====== SUPPLIED ENTRIES ======

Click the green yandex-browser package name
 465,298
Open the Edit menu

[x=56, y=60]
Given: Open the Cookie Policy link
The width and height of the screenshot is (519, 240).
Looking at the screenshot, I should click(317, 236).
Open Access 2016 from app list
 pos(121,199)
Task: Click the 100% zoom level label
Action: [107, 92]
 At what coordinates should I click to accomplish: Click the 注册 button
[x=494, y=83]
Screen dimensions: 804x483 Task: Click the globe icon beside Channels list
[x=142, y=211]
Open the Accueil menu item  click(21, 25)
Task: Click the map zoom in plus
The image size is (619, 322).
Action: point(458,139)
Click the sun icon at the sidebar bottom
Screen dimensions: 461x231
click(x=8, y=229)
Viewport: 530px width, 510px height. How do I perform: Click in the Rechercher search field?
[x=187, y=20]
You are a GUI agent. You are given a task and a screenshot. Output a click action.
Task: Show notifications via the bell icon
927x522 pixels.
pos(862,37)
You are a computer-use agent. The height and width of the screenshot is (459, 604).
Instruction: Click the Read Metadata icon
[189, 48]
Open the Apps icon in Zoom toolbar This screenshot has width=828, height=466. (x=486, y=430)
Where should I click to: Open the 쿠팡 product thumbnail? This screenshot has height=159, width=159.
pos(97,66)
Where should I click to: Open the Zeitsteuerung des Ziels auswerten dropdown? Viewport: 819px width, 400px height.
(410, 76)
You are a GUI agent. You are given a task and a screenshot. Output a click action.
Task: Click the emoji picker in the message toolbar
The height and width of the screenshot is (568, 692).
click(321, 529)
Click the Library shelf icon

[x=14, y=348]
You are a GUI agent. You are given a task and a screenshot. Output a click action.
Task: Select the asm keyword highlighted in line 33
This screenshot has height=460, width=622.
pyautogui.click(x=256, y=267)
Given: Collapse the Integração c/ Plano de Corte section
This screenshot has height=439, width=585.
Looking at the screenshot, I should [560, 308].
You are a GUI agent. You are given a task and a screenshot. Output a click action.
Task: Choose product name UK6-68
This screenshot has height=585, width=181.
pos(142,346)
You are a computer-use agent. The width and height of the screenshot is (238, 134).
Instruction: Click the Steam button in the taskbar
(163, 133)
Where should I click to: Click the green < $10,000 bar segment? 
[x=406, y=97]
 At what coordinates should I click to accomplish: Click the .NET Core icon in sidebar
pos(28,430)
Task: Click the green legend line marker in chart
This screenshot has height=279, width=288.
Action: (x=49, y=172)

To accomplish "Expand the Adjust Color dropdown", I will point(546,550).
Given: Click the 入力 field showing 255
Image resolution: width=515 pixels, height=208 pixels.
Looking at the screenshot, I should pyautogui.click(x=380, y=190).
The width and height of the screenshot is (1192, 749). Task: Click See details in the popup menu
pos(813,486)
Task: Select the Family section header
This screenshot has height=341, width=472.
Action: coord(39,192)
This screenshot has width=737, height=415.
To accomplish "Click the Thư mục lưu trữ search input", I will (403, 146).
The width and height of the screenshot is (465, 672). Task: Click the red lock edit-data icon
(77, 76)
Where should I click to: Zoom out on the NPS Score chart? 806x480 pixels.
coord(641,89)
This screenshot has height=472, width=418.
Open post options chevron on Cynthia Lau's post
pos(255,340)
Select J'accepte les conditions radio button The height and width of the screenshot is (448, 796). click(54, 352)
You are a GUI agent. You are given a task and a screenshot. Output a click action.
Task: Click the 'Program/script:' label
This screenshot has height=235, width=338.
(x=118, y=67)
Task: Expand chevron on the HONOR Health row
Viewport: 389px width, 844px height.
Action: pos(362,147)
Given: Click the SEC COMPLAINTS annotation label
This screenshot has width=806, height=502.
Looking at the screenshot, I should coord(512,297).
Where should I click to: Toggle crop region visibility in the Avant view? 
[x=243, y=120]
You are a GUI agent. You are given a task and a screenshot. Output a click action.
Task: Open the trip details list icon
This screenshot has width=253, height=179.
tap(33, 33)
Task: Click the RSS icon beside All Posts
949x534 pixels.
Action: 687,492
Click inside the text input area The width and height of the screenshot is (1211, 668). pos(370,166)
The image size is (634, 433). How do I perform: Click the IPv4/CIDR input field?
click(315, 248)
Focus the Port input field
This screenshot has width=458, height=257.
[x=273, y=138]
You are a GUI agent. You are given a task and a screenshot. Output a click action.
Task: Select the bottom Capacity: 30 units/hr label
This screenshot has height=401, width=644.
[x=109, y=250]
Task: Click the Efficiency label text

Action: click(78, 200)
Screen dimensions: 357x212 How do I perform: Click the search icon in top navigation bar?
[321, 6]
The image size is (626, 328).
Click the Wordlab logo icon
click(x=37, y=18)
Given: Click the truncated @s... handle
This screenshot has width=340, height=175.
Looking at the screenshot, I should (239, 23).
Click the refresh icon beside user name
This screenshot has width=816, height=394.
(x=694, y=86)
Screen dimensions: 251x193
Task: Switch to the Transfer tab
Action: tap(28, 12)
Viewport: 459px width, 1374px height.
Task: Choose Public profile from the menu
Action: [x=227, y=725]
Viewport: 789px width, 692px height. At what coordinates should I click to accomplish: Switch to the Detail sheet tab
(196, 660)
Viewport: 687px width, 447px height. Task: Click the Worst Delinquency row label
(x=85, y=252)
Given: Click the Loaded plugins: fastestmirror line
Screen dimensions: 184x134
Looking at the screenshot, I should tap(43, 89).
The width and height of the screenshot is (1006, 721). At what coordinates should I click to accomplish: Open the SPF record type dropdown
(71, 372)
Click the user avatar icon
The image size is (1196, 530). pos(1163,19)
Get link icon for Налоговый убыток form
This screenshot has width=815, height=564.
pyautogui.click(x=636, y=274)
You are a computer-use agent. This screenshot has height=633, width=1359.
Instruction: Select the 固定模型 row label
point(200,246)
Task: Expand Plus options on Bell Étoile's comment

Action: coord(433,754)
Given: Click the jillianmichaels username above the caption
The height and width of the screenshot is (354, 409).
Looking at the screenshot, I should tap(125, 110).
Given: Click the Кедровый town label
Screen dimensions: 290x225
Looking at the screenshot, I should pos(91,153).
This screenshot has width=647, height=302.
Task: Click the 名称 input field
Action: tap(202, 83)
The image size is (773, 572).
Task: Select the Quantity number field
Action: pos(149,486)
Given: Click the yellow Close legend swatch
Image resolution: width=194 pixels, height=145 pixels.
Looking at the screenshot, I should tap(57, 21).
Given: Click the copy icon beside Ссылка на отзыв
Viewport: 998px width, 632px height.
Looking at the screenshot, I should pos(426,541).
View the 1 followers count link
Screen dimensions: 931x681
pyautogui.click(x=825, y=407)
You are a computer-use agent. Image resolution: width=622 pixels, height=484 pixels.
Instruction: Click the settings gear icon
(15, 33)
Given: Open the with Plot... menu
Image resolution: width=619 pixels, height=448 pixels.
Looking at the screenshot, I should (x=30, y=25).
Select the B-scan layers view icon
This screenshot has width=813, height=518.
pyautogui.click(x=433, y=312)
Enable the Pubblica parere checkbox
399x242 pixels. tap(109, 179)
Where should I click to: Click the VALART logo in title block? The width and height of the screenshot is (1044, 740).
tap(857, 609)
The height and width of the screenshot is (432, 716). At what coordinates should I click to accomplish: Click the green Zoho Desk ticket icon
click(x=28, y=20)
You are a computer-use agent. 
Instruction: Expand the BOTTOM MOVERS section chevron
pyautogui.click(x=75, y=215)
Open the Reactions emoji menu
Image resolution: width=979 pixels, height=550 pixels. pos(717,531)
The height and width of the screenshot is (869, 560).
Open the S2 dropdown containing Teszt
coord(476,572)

======

● **PROBLEM REQUIREMENTS**: Reproduce exactly the entries above, limited to the lines from the one with "Viewport: 530px width, 510px" through the one with "Task: Click the emoji", both included.

● **ANSWER SPACE**:
Viewport: 530px width, 510px height. How do I perform: Click in the Rechercher search field?
[x=187, y=20]
You are a GUI agent. You are given a task and a screenshot. Output a click action.
Task: Show notifications via the bell icon
927x522 pixels.
pos(862,37)
You are a computer-use agent. The height and width of the screenshot is (459, 604).
Instruction: Click the Read Metadata icon
[189, 48]
Open the Apps icon in Zoom toolbar This screenshot has width=828, height=466. (x=486, y=430)
Where should I click to: Open the 쿠팡 product thumbnail? This screenshot has height=159, width=159.
pos(97,66)
Where should I click to: Open the Zeitsteuerung des Ziels auswerten dropdown? Viewport: 819px width, 400px height.
(410, 76)
You are a GUI agent. You are given a task and a screenshot. Output a click action.
Task: Click the emoji picker in the message toolbar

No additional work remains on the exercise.